Denis Noble describes his short book, "The Music of Life: Biology Beyond Genes", as a polemic. It is, in fact, a clarion call for a rethink to the reductionist dogmas that currently plague--and hinder--so much scientific thinking, particularly in the field of biology and, most especially, genetics. Professor Noble is not, of course, alone in making this call (see, for instance, Stuart Kaufmann's "
Reinventing the Sacred" or "
Evolution in Four Dimensions" by Eva Jablonka and Marion J. Lamb) but he presents a particularly clear-sighted argument which few others have so far matched. His is a far-reaching and eminently readable disquisition, attacking first the popular metaphor articulated primarily by Richard Dawkins in "
The Selfish Gene" (and promulgated endlessly--usually incorrectly--by science popularists ever since) that genes are the engines of evolution and each genome a comprehensive "program of life". Throughout his book, Noble turns that view around with a different and far more accurate metaphor, presenting the genome as a database from which the organism can select in order to call upon an elegant modularity of gene expression in a bewildering display of inventiveness of response to environmental and physiological conditions.
Along the way, the author uses a series of music-related analogies to extend his metaphor and piece together the various fragments of his argument into a coherent look at the biology of the organism as a fully functioning system, operating on and at many levels. He shows that far from the established view where the arrows of explanation all point downwards to the lower, ever more fundamental elements of cellular physiology (ending up ultimately at DNA as the primary explanatory element) there exists in reality a complex system of feedback pathways which enable the organism to act upon its own genetic material, altering the way that each gene is expressed in combination with others as a consequence of their whereabouts within the organism, or the conditions to which the organism may be subjected. Within this systems view of biological functioning, the complex pathways of interaction become the primary explanatory elements, rather than any of the physical components themselves.

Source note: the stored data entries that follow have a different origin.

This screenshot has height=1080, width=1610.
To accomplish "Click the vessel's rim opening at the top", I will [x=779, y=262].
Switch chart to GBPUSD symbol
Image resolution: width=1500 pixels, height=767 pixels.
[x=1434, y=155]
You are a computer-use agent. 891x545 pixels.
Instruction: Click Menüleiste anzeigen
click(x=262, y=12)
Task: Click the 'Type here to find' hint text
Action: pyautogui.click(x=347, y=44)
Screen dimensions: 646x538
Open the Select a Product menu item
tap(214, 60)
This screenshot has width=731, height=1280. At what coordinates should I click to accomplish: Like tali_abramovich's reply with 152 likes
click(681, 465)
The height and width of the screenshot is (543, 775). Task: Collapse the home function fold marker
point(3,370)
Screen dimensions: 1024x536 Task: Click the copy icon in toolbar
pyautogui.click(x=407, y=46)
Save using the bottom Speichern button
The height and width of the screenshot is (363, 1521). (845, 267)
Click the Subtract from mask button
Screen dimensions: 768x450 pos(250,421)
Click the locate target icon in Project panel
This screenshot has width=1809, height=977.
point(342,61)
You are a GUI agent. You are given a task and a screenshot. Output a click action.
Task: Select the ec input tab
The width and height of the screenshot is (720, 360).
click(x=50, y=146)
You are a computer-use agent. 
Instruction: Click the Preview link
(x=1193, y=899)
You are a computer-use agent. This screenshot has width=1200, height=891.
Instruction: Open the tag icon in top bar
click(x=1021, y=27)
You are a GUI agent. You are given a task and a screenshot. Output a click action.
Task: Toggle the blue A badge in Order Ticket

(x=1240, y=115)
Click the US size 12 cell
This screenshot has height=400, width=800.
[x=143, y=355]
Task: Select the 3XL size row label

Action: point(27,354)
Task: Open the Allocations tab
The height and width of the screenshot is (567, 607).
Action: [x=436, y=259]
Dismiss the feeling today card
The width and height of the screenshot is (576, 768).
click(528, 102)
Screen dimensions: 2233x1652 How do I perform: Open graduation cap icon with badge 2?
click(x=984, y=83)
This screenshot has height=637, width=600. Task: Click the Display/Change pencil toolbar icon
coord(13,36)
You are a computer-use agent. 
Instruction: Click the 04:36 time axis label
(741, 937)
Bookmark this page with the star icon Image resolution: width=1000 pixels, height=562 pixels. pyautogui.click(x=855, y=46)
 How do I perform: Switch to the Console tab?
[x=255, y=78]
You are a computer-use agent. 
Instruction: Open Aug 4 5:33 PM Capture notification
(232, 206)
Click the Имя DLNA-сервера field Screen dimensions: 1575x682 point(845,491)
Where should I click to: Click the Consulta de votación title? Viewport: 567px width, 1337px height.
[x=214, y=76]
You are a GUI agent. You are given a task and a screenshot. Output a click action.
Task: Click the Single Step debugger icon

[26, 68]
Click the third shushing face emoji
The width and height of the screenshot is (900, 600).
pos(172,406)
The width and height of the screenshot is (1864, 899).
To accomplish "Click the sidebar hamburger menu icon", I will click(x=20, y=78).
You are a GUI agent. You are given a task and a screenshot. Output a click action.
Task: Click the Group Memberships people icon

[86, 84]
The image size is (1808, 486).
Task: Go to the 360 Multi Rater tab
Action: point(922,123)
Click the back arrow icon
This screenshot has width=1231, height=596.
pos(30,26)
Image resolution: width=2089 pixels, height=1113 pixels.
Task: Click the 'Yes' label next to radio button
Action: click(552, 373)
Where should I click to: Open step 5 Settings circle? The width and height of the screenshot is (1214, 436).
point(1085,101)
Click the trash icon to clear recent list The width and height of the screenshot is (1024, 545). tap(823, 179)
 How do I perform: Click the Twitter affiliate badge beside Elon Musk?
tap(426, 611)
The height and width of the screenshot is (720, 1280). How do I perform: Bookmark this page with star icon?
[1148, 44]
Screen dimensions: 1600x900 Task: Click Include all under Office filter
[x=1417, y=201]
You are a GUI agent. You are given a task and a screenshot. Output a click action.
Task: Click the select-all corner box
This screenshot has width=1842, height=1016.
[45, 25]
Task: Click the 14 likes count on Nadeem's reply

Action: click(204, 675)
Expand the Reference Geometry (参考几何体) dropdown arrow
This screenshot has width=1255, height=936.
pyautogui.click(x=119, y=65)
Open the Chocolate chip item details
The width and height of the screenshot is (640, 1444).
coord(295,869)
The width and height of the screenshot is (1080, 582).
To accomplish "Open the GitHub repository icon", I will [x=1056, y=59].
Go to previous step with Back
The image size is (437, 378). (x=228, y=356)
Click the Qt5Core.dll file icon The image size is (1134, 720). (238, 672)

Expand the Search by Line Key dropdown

This single insight provides several additional mechanisms for the operation of evolution through natural selection over and above the simplistic one of random gene mutation which is held in such high regard by today's neo-Darwinists, and reopens the door to the long-ridiculed notion of so-called Lamarckian inheritance of acquired characteristics. It also calls into question the wisdom of, for instance, neurologists seeking the physical location of "the self" within the prescient organism; within Noble's view of things, such concepts as "the self" cease to have any likelihood of an actual physical presence (as separate, identifiable entities within the organism) but instead become emergent functional properties of a level of operation of the biological system itself.
It should be clear by now that this book presents serious challenges to a great deal of current biological dogma and there will be many readers for whom this book is an eye-opener. It is an easy and entertaining read for anyone with even a smattering of science and regardless of whether or not you finally come to agree with Denis Noble, you can be sure you'll find what he has to say interesting and enlightening.